▸ Task instructions: Every entry, from first to last, must be written out exactly.

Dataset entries

────────────────────

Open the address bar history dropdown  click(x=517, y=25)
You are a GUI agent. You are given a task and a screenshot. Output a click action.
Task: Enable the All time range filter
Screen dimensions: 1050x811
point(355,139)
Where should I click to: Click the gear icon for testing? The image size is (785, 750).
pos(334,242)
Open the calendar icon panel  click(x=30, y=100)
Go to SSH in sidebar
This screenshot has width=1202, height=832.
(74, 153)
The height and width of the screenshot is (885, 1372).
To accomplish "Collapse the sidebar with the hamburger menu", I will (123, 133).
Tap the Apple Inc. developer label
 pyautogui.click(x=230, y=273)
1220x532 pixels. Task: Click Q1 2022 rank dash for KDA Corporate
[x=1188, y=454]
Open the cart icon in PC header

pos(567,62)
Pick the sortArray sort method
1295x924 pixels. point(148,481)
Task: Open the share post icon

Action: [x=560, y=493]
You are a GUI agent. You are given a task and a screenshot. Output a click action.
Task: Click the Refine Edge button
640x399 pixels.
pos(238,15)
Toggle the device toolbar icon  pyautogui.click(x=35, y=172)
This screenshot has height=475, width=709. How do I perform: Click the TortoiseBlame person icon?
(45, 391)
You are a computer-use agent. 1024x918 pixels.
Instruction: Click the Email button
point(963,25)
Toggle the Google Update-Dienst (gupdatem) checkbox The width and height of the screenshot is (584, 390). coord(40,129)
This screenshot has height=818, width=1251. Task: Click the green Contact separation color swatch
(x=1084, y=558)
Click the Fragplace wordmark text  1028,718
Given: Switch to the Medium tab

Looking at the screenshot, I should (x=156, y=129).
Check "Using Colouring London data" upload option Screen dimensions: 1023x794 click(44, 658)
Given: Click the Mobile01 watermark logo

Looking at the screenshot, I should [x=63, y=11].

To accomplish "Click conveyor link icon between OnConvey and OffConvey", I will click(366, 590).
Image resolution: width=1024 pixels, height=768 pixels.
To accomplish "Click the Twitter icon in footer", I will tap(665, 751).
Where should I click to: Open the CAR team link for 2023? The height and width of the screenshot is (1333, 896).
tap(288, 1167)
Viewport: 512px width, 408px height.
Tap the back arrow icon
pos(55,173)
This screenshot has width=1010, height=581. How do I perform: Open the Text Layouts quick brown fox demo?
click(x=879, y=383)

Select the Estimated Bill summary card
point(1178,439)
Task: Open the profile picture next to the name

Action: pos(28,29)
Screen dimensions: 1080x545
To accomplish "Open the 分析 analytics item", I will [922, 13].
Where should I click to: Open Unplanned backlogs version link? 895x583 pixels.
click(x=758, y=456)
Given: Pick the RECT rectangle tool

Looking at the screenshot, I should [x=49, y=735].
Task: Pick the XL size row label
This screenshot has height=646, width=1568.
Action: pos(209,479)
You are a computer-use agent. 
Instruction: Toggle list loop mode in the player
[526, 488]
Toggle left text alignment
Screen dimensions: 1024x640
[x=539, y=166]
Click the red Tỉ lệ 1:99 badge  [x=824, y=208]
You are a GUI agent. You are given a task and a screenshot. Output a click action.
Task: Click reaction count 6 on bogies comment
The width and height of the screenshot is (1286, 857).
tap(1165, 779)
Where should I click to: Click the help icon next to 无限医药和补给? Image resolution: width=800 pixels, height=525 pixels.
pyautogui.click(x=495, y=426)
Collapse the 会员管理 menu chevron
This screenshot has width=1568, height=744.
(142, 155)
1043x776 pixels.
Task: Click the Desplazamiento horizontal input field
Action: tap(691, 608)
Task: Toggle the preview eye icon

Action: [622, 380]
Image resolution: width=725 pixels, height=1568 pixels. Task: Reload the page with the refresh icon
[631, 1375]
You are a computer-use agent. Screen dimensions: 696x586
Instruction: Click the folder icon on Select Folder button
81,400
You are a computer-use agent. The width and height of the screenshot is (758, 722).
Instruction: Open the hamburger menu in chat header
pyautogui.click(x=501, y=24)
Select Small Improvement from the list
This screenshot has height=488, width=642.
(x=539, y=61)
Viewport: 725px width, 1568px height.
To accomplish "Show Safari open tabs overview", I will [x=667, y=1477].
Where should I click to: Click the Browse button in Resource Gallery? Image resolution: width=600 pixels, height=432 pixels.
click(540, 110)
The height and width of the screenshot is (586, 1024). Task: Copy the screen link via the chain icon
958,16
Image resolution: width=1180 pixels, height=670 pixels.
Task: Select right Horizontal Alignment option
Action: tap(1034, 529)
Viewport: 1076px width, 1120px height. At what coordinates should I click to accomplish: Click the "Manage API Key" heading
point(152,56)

────────────────────

▸ Task response:
Open the address bar history dropdown  click(x=517, y=25)
You are a GUI agent. You are given a task and a screenshot. Output a click action.
Task: Enable the All time range filter
Screen dimensions: 1050x811
point(355,139)
Where should I click to: Click the gear icon for testing? The image size is (785, 750).
pos(334,242)
Open the calendar icon panel  click(x=30, y=100)
Go to SSH in sidebar
This screenshot has width=1202, height=832.
(74, 153)
The height and width of the screenshot is (885, 1372).
To accomplish "Collapse the sidebar with the hamburger menu", I will (123, 133).
Tap the Apple Inc. developer label
 pyautogui.click(x=230, y=273)
1220x532 pixels. Task: Click Q1 2022 rank dash for KDA Corporate
[x=1188, y=454]
Open the cart icon in PC header

pos(567,62)
Pick the sortArray sort method
1295x924 pixels. point(148,481)
Task: Open the share post icon

Action: [x=560, y=493]
You are a GUI agent. You are given a task and a screenshot. Output a click action.
Task: Click the Refine Edge button
640x399 pixels.
pos(238,15)
Toggle the device toolbar icon  pyautogui.click(x=35, y=172)
This screenshot has height=475, width=709. How do I perform: Click the TortoiseBlame person icon?
(45, 391)
You are a computer-use agent. 1024x918 pixels.
Instruction: Click the Email button
point(963,25)
Toggle the Google Update-Dienst (gupdatem) checkbox The width and height of the screenshot is (584, 390). coord(40,129)
This screenshot has height=818, width=1251. Task: Click the green Contact separation color swatch
(x=1084, y=558)
Click the Fragplace wordmark text  1028,718
Given: Switch to the Medium tab

Looking at the screenshot, I should (x=156, y=129).
Check "Using Colouring London data" upload option Screen dimensions: 1023x794 click(44, 658)
Given: Click the Mobile01 watermark logo

Looking at the screenshot, I should [x=63, y=11].

To accomplish "Click conveyor link icon between OnConvey and OffConvey", I will click(366, 590).
Image resolution: width=1024 pixels, height=768 pixels.
To accomplish "Click the Twitter icon in footer", I will tap(665, 751).
Where should I click to: Open the CAR team link for 2023? The height and width of the screenshot is (1333, 896).
tap(288, 1167)
Viewport: 512px width, 408px height.
Tap the back arrow icon
pos(55,173)
This screenshot has width=1010, height=581. How do I perform: Open the Text Layouts quick brown fox demo?
click(x=879, y=383)

Select the Estimated Bill summary card
point(1178,439)
Task: Open the profile picture next to the name

Action: pos(28,29)
Screen dimensions: 1080x545
To accomplish "Open the 分析 analytics item", I will [922, 13].
Where should I click to: Open Unplanned backlogs version link? 895x583 pixels.
click(x=758, y=456)
Given: Pick the RECT rectangle tool

Looking at the screenshot, I should [x=49, y=735].
Task: Pick the XL size row label
This screenshot has height=646, width=1568.
Action: pos(209,479)
You are a computer-use agent. 
Instruction: Toggle list loop mode in the player
[526, 488]
Toggle left text alignment
Screen dimensions: 1024x640
[x=539, y=166]
Click the red Tỉ lệ 1:99 badge  [x=824, y=208]
You are a GUI agent. You are given a task and a screenshot. Output a click action.
Task: Click reaction count 6 on bogies comment
The width and height of the screenshot is (1286, 857).
tap(1165, 779)
Where should I click to: Click the help icon next to 无限医药和补给? Image resolution: width=800 pixels, height=525 pixels.
pyautogui.click(x=495, y=426)
Collapse the 会员管理 menu chevron
This screenshot has width=1568, height=744.
(142, 155)
1043x776 pixels.
Task: Click the Desplazamiento horizontal input field
Action: tap(691, 608)
Task: Toggle the preview eye icon

Action: [622, 380]
Image resolution: width=725 pixels, height=1568 pixels. Task: Reload the page with the refresh icon
[631, 1375]
You are a computer-use agent. Screen dimensions: 696x586
Instruction: Click the folder icon on Select Folder button
81,400
You are a computer-use agent. The width and height of the screenshot is (758, 722).
Instruction: Open the hamburger menu in chat header
pyautogui.click(x=501, y=24)
Select Small Improvement from the list
This screenshot has height=488, width=642.
(x=539, y=61)
Viewport: 725px width, 1568px height.
To accomplish "Show Safari open tabs overview", I will [x=667, y=1477].
Where should I click to: Click the Browse button in Resource Gallery? Image resolution: width=600 pixels, height=432 pixels.
click(540, 110)
The height and width of the screenshot is (586, 1024). Task: Copy the screen link via the chain icon
958,16
Image resolution: width=1180 pixels, height=670 pixels.
Task: Select right Horizontal Alignment option
Action: tap(1034, 529)
Viewport: 1076px width, 1120px height. At what coordinates should I click to accomplish: Click the "Manage API Key" heading
point(152,56)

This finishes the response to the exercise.